La Municipalidad de Rafaela puso en marcha un Plan de Mitigación de Aves con el objetivo de disminuir la presencia masiva de palomas y estorninos en el microcentro, una problemática que desde hace años genera suciedad, deterioro del espacio público y posibles riesgos sanitarios para vecinos y comerciantes.
La iniciativa combina tecnología, infraestructura y acciones ambientales, priorizando métodos que permitan modificar el comportamiento de las aves sin causarles daño.
Un ecoláser para ahuyentar aves sin lastimarlas
La principal innovación del plan es la incorporación de un ecoláser, un dispositivo que proyecta haces de luz verde sobre las copas de los árboles durante el horario en que las aves regresan a descansar.
El equipo tiene un alcance de hasta 2.500 metros y funciona entre las 18:00 y las 20:00 horas. Las palomas y los estorninos perciben la luz como una amenaza, por lo que abandonan esos sectores y buscan otros sitios donde posarse.
Desde el municipio remarcan que se trata de una tecnología disuasiva, no letal, diseñada para modificar la conducta de las aves sin provocarles lesiones ni estrés.
Una estrategia integral
El plan no se limita al uso del ecoláser. También contempla otras medidas complementarias:
- Redes de exclusión en árboles estratégicos para impedir que las palomas se posen, permitiendo al mismo tiempo el paso de aves pequeñas y polinizadores.
- Corredores biológicos, mediante la plantación de árboles en sectores alejados del casco urbano para ofrecer nuevos espacios de refugio.
- Limpieza y control sanitario permanente para reducir la acumulación de excrementos y limitar la disponibilidad de alimento en la vía pública.
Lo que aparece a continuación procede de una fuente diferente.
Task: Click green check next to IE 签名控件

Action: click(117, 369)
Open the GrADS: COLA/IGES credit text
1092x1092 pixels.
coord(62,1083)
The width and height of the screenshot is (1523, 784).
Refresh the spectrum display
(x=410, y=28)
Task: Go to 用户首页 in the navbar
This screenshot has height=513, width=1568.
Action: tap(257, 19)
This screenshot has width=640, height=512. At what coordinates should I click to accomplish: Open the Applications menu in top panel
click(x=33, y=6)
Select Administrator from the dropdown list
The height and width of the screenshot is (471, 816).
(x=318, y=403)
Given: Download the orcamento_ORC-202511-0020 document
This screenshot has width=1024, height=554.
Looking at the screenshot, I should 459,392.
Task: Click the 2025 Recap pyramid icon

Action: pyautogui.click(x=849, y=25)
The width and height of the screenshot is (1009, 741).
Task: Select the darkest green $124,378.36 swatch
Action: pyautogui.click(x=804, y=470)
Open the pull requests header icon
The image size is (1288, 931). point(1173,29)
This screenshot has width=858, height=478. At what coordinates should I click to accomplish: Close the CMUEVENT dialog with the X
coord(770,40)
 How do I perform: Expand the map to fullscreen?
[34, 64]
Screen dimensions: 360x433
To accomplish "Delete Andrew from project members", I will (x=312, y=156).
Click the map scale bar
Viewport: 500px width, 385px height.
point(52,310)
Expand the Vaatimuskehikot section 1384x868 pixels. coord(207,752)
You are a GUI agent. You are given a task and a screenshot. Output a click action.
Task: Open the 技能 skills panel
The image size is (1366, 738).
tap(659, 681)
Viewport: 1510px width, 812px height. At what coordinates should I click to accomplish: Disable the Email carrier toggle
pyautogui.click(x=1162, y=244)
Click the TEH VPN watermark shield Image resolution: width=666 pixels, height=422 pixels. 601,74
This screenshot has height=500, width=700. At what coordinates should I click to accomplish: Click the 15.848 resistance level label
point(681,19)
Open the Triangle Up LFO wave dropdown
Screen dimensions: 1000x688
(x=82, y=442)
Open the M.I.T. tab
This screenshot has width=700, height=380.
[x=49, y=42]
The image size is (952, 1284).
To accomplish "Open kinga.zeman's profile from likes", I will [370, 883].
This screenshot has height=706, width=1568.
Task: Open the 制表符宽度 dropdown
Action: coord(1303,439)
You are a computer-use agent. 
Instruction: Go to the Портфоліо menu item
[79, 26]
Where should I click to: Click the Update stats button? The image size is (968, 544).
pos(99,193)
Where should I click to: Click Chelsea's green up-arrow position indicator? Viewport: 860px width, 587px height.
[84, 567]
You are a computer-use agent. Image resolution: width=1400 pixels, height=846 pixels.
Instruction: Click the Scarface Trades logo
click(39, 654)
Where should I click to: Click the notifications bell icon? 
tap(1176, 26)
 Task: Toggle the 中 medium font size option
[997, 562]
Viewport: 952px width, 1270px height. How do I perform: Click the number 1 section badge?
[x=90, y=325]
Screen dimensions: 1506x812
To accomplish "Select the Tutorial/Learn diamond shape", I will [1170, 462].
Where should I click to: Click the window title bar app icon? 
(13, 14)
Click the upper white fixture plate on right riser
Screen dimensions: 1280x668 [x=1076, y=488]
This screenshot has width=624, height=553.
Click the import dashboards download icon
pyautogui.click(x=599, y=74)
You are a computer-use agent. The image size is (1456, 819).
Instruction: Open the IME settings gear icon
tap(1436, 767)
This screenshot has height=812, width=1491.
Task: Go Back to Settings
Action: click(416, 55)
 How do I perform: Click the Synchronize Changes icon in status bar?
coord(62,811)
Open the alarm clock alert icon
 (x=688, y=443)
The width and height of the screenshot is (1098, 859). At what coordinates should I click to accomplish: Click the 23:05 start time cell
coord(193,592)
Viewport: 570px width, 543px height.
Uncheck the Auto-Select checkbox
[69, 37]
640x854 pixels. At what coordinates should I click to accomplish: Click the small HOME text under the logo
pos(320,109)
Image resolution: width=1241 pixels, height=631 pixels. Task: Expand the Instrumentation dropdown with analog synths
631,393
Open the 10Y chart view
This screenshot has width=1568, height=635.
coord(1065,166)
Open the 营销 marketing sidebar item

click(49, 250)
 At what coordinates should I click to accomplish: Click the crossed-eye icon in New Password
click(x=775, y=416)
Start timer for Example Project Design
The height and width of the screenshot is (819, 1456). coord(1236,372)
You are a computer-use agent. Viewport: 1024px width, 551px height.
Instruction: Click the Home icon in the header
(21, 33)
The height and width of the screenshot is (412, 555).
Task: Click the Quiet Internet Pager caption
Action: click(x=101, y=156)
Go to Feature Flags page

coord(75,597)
Convivencia entre ciudad y naturaleza
El especialista en aves Pablo Capovilla explicó que el objetivo no es eliminar las especies, sino reorientar su presencia hacia lugares donde no generen inconvenientes.
“Son acciones disuasivas cuyo objetivo es que, en los lugares donde ocasionan mayores problemas, se implementen estrategias para correrlas y que se vayan a otros sectores donde no generen tantos inconvenientes”.
La propuesta busca reducir la suciedad en zonas comerciales, prevenir problemas sanitarios, preservar el bienestar animal y reorganizar la presencia de las bandadas hacia áreas periurbanas más adecuadas.
Un modelo de manejo ambiental
La experiencia de Rafaela se enmarca en una tendencia internacional que promueve el manejo ético de la fauna urbana, reemplazando los métodos letales por soluciones sostenibles que favorecen la convivencia entre las personas y los animales.
Además de mejorar la limpieza y la calidad de vida en el centro de la ciudad, la creación de corredores biológicos contribuye a fortalecer la biodiversidad y posiciona a Rafaela como una ciudad comprometida con la innovación y el cuidado del ambiente.
De consolidarse, este sistema podría convertirse en un modelo para otras localidades que enfrentan problemas similares con la sobrepoblación de aves urbanas.